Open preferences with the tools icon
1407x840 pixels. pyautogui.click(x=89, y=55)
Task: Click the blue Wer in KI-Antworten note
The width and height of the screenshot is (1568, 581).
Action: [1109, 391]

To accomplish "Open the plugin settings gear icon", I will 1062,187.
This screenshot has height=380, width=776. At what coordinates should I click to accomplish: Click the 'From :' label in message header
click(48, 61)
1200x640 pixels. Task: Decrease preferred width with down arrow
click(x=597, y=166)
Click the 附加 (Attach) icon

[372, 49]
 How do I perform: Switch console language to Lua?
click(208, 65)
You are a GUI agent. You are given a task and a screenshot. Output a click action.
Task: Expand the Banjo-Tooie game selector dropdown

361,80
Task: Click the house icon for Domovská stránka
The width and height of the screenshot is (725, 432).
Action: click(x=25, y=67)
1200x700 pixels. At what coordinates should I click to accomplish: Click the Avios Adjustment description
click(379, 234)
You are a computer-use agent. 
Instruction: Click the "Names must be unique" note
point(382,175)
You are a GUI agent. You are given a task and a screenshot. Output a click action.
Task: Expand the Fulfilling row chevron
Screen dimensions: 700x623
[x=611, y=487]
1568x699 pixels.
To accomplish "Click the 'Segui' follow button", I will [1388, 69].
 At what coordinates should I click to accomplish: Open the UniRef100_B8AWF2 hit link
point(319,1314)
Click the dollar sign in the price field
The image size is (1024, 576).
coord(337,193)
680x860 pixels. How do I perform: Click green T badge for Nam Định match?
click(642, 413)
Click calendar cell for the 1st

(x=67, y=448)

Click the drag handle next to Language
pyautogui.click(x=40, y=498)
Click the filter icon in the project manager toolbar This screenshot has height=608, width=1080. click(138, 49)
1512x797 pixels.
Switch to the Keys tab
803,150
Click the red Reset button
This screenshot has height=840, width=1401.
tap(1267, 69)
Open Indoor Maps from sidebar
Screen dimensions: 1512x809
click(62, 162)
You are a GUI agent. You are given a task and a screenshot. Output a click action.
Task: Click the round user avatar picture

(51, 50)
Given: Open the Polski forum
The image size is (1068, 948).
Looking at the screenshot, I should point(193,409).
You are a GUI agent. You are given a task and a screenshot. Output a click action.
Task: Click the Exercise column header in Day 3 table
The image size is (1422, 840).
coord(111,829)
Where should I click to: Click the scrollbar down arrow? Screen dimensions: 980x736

■ **PROBLEM TO WORK ON**
In the listing above, find the lines holding the word "will" and copy them.

■ **EXERCISE RESPONSE**
To accomplish "Open the plugin settings gear icon", I will 1062,187.
To accomplish "Click the 'Segui' follow button", I will [1388, 69].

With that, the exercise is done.